16 Damian Jaeger, the Senior Development Planner employed by the Council, makes the following observations regarding the differences between the original and amended proposals:-

          1. The amended proposal increases the number of dwellings by 21.

          2. Whereas the original proposal showed ten separate 2-storey buildings evenly spread across the site, the amended proposal is for three buildings of 2-3 storeys.

          3. The majority of dwellings in the original proposal involved 3 bedroom units whereas the amended proposal consists of largely 2 bedroom units with the option of a smaller third bedroom/study. The larger height and profile of the amended proposal requires a greater amount of earthworks and engineering to allow the design to follow the topography. It is of a greater height, bulk and scale and its overall visual profile would be greater.

          4. The original dwellings were designed as villas/townhouses whereas the amended proposal is more of an apartment style development with several dwellings for each of the three floors.

          5. The parking proposed for the original proposal was in individual garages and spaces whereas the parking of the amended proposal is through a basement combined parking area.

17 Mr Jaeger also identifies a number of aspects of the amended proposal which he considers will lead to an increased adverse impact. On the other hand the applicant’s consultant town planner Garry Keith Fielding identifies twelve claimed advantages over the development in the form originally proposed. The improvements noted by Mr Fielding generally relate to increased amenity for the future residents. He also notes that a number of issues raised in respect of the original design have been addressed. The observations by Mr Jaeger are to be preferred as part of the criteria for assessing the extent of the changes.

18 In summary it is certainly open for the court to conclude that the amended or changed proposal will be distinct from the original in many respects particularly in relation to the built form of the improvements and the extent of accommodation provided. The overall object of the proposal nevertheless remains the same namely, the provision of accommodation for aged or senior members of the community.

19 The appeal against the deemed refusal of its development application was filed in the court on 17 May 2005. By notice of motion filed 4 December 2006, the applicant is seeking orders pursuant to clause 55 of the Environmental Planning and Assessment Regulation 2000.

20 Clause 55 relevantly provides:-

          55 What is the procedure for amending a development application?
              (1) A development application may be amended or varied by the applicant (but only with the agreement of the consent authority) at any time before the application is determined.

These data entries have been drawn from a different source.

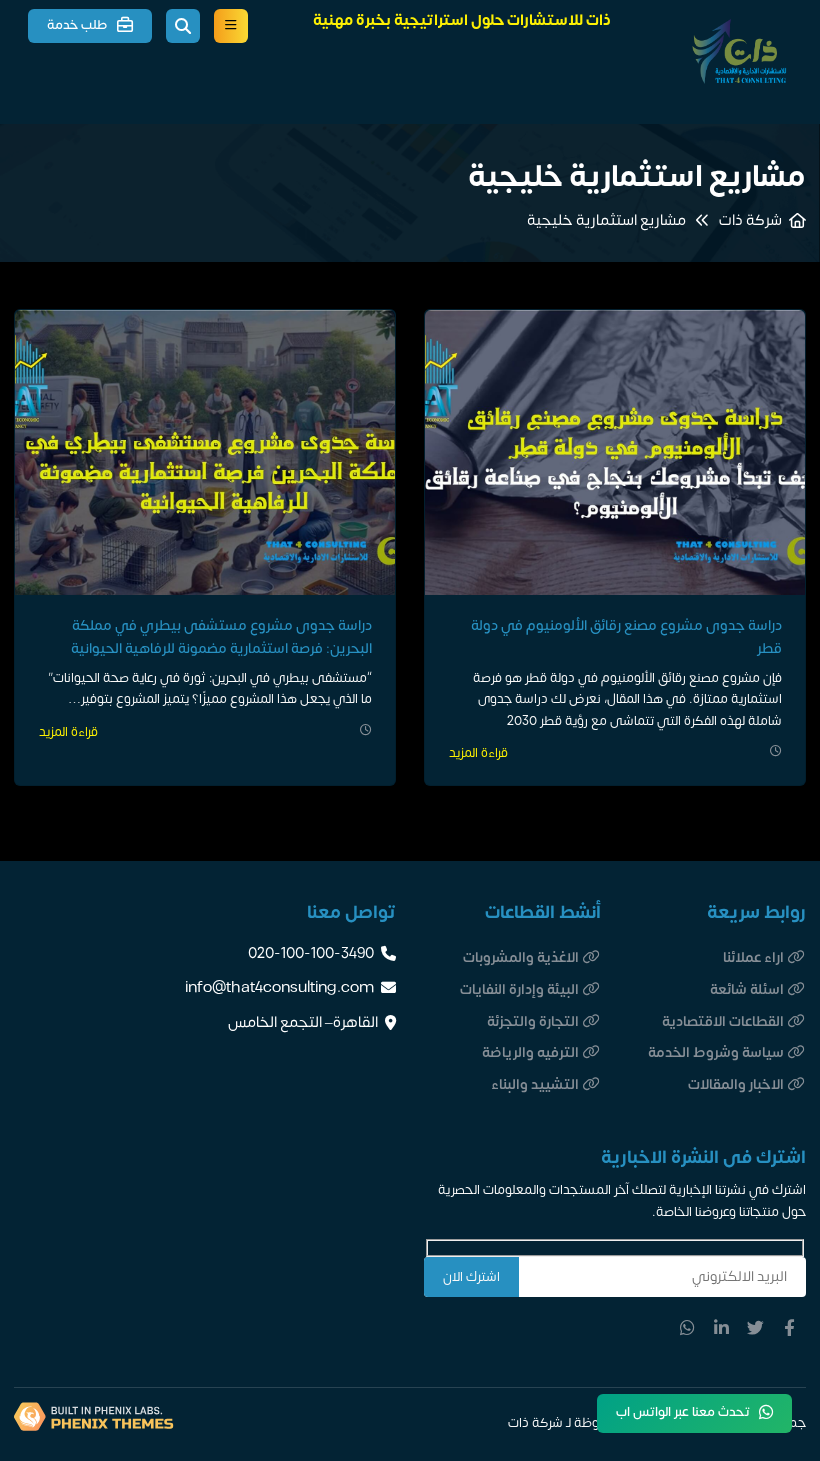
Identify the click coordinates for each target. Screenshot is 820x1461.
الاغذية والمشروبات (521, 957)
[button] (183, 26)
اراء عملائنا (753, 957)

21 The first preliminary question raised by the applicant is whether the development application DA 04/0673 has been lawfully amended or varied by the applicant with the agreement of the respondent as consent authority within the meaning of Regulation 55.

20 If the answer to the first question is in the negative, a second question arises, namely does the Court have jurisdiction under clause 55, to permit the applicant to amend or vary its development application, or alternatively, as the respondent contends, is the Court deprived of that jurisdiction as a consequence of proposed amendments amounting, in effect, to a new development application. Thirdly, in the exercise of its discretion, should the court, standing in the shoes of the consent authority pursuant to s 39 (2) Land and Environment Court Act 1979, agree to the development application being so amended in the event that the court has the requisite jurisdiction.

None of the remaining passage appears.